6. Les idées se valent
Lorsqu'un problème se présente, plusieurs solutions peuvent être suggérées. Par exemple, la base a trop de poids sur une jambe pour effectuer une transition. On pourrait imaginer que le flyer transfert plus de poids sur les bras ou que la base plie une jambe pour transférer plus de poids d'un côté. Les deux idées sont logiques et pourraient marcher. Il est bien d'essayer une idée à la fois, car si on change plusieurs éléments en même temps, il y a le risque que l'un d'entre eux annihile l'efficacité des autres.
Ceci étant dit, si on essaie de transférer plus de poids sur les mains et que cela fonctionne, il serait bien de refaire l'expérience en pliant la jambe. Il est possible que cela fonctionne aussi. Si c'est le cas, on peut décider lequel est le plus agréable ou imaginer faire un mix des deux. Si l'on ne pratique qu'une seule idée parce qu'elle marche, on prend non seulement le risque de perdre quelque chose de productif, mais également de frustrer celui dont l'idée a été mise de côté.
Ce qui en découle des paragraphes précédents, c'est qu'il faut prendre l'habitude de dire "oui" aux propositions de son partenaire. Même si la personne est moins expérimentée. Les corps étant tous un peu différents, sa solution pourrait fonctionner avec elle, alors qu'elle ne marcherait pas avec la plupart des autres personnes. A l'inverse, si la proposition ne marche pas, elle va certainement en tirer un enseignement.
Cette façon de procéder est particulièrement importante en cas de conflit, afin que toutes les parties prenantes aient pu vérifier leurs théories. Il faut préciser que ce concept ne fonctionne que si l'on veut que son partenaire ait raison. Il faut tester chaque idée de la meilleure façon qui soit, sous peine de fausser le résultat. Le but n'est pas d'avoir raison, mais de trouver ce qui nous convient le mieux.
7. Bla Bla Bla
Certaines personnes aiment avoir un petit débrief après chaque tentative. D'autres préfèrent essayer plusieurs fois avant de prendre le temps de discuter. Il n'y a pas une façon de faire meilleure que l'autre. Il est coutume de dire que si c'est la toute première fois que l'on tente un mouvement, les 2 premiers essais comptent pour beurre.
De mon côté, on forme parfois un groupe de 4 personnes en jam, 2 bases, 2 flyers, pour travailler un icarien en ayant des spots. Généralement, on connaît tous la théorie, le but étant de driller le mouvement. Alors nous pratiquons 3-4 fois le mouvement, puis nous faisons un petit feedback sur ce qui pourrait être amélioré ou affiné. A l'inverse, avec une partenaire seule, nous avons créé une nouvelle washing machine récemment.
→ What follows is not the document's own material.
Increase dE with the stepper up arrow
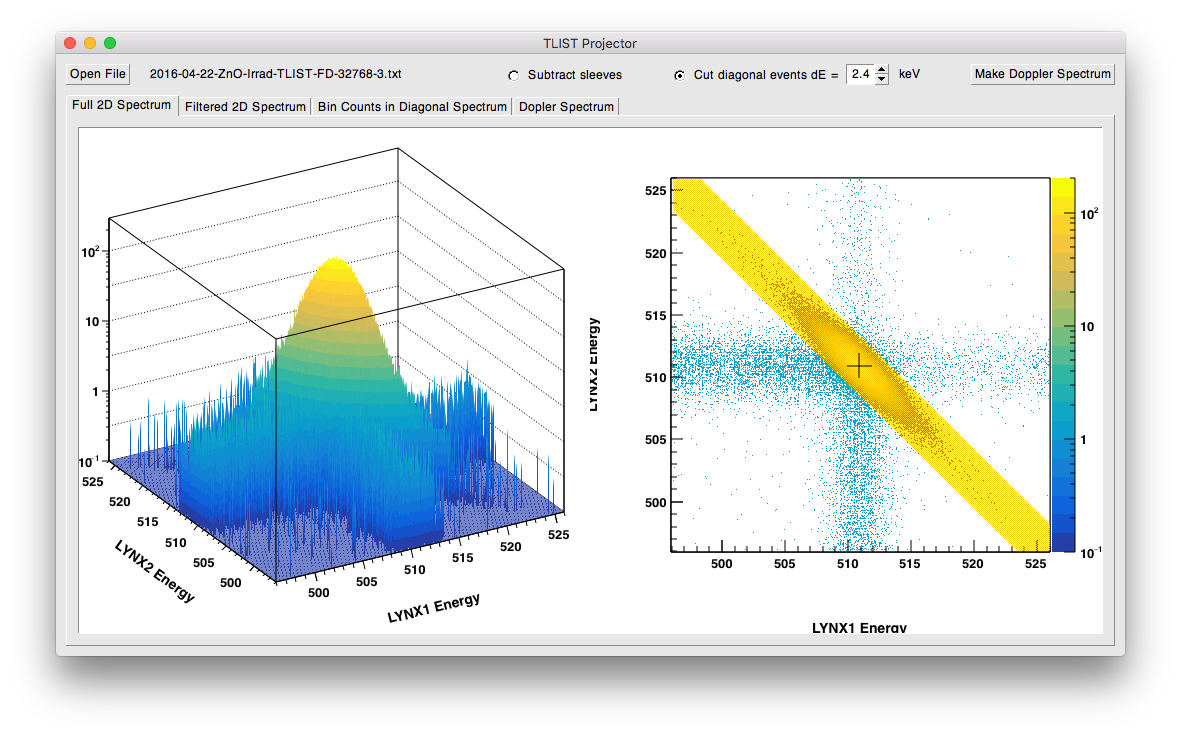The width and height of the screenshot is (1181, 736). [881, 69]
Pour le mouvement central, une marche sur l'arrière des cuisses, nous avons procédé à de petites discussions comme décrites précédemment après chaque tentative, afin de bien comprendre comment le mouvement se construit techniquement et tenter de prendre tout de suite les bonnes habitudes. Accessoirement, cela permet d'être capable de l'expliquer par la suite.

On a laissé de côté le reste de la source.